(Saved entries)
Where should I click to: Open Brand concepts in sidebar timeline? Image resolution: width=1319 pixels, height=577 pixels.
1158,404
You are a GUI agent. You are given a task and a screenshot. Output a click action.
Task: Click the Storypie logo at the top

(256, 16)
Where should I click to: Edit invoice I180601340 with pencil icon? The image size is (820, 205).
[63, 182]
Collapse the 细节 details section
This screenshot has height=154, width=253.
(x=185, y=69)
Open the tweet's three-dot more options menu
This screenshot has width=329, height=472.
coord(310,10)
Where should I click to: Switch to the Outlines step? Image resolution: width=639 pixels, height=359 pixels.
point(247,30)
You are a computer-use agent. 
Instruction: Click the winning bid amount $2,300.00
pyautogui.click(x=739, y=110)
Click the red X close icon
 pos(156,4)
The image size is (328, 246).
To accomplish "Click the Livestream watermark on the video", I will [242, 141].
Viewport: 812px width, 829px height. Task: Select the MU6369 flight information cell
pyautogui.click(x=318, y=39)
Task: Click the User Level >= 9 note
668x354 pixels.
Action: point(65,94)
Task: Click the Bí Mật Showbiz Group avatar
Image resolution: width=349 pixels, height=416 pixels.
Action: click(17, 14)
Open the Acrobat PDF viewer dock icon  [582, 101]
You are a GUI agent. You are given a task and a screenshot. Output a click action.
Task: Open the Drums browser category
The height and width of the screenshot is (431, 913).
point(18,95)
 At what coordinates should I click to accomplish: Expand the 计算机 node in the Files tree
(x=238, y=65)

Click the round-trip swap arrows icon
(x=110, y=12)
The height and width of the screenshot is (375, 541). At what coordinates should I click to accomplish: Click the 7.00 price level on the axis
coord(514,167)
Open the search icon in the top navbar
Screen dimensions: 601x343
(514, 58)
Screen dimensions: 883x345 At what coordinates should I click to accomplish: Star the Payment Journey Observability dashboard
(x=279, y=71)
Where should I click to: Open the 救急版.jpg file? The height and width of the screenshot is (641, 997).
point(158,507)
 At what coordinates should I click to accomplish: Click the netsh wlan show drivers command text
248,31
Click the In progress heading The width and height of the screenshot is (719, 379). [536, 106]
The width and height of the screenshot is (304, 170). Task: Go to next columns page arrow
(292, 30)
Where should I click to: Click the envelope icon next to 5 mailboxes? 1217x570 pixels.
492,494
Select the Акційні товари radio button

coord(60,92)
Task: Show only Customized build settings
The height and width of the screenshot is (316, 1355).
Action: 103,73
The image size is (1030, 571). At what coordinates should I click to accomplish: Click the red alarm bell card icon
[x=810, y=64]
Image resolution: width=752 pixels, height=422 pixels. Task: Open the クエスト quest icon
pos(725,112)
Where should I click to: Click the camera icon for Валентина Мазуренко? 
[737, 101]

→ Task requirements
For this exercise, write all the records out again exactly.

→ Problem solution
Where should I click to: Open Brand concepts in sidebar timeline? Image resolution: width=1319 pixels, height=577 pixels.
1158,404
You are a GUI agent. You are given a task and a screenshot. Output a click action.
Task: Click the Storypie logo at the top

(256, 16)
Where should I click to: Edit invoice I180601340 with pencil icon? The image size is (820, 205).
[63, 182]
Collapse the 细节 details section
This screenshot has height=154, width=253.
(x=185, y=69)
Open the tweet's three-dot more options menu
This screenshot has width=329, height=472.
coord(310,10)
Where should I click to: Switch to the Outlines step? Image resolution: width=639 pixels, height=359 pixels.
point(247,30)
You are a computer-use agent. 
Instruction: Click the winning bid amount $2,300.00
pyautogui.click(x=739, y=110)
Click the red X close icon
 pos(156,4)
The image size is (328, 246).
To accomplish "Click the Livestream watermark on the video", I will [242, 141].
Viewport: 812px width, 829px height. Task: Select the MU6369 flight information cell
pyautogui.click(x=318, y=39)
Task: Click the User Level >= 9 note
668x354 pixels.
Action: point(65,94)
Task: Click the Bí Mật Showbiz Group avatar
Image resolution: width=349 pixels, height=416 pixels.
Action: click(17, 14)
Open the Acrobat PDF viewer dock icon  [582, 101]
You are a GUI agent. You are given a task and a screenshot. Output a click action.
Task: Open the Drums browser category
The height and width of the screenshot is (431, 913).
point(18,95)
 At what coordinates should I click to accomplish: Expand the 计算机 node in the Files tree
(x=238, y=65)

Click the round-trip swap arrows icon
(x=110, y=12)
The height and width of the screenshot is (375, 541). At what coordinates should I click to accomplish: Click the 7.00 price level on the axis
coord(514,167)
Open the search icon in the top navbar
Screen dimensions: 601x343
(514, 58)
Screen dimensions: 883x345 At what coordinates should I click to accomplish: Star the Payment Journey Observability dashboard
(x=279, y=71)
Where should I click to: Open the 救急版.jpg file? The height and width of the screenshot is (641, 997).
point(158,507)
 At what coordinates should I click to accomplish: Click the netsh wlan show drivers command text
248,31
Click the In progress heading The width and height of the screenshot is (719, 379). [536, 106]
The width and height of the screenshot is (304, 170). Task: Go to next columns page arrow
(292, 30)
Where should I click to: Click the envelope icon next to 5 mailboxes? 1217x570 pixels.
492,494
Select the Акційні товари radio button

coord(60,92)
Task: Show only Customized build settings
The height and width of the screenshot is (316, 1355).
Action: 103,73
The image size is (1030, 571). At what coordinates should I click to accomplish: Click the red alarm bell card icon
[x=810, y=64]
Image resolution: width=752 pixels, height=422 pixels. Task: Open the クエスト quest icon
pos(725,112)
Where should I click to: Click the camera icon for Валентина Мазуренко? 
[737, 101]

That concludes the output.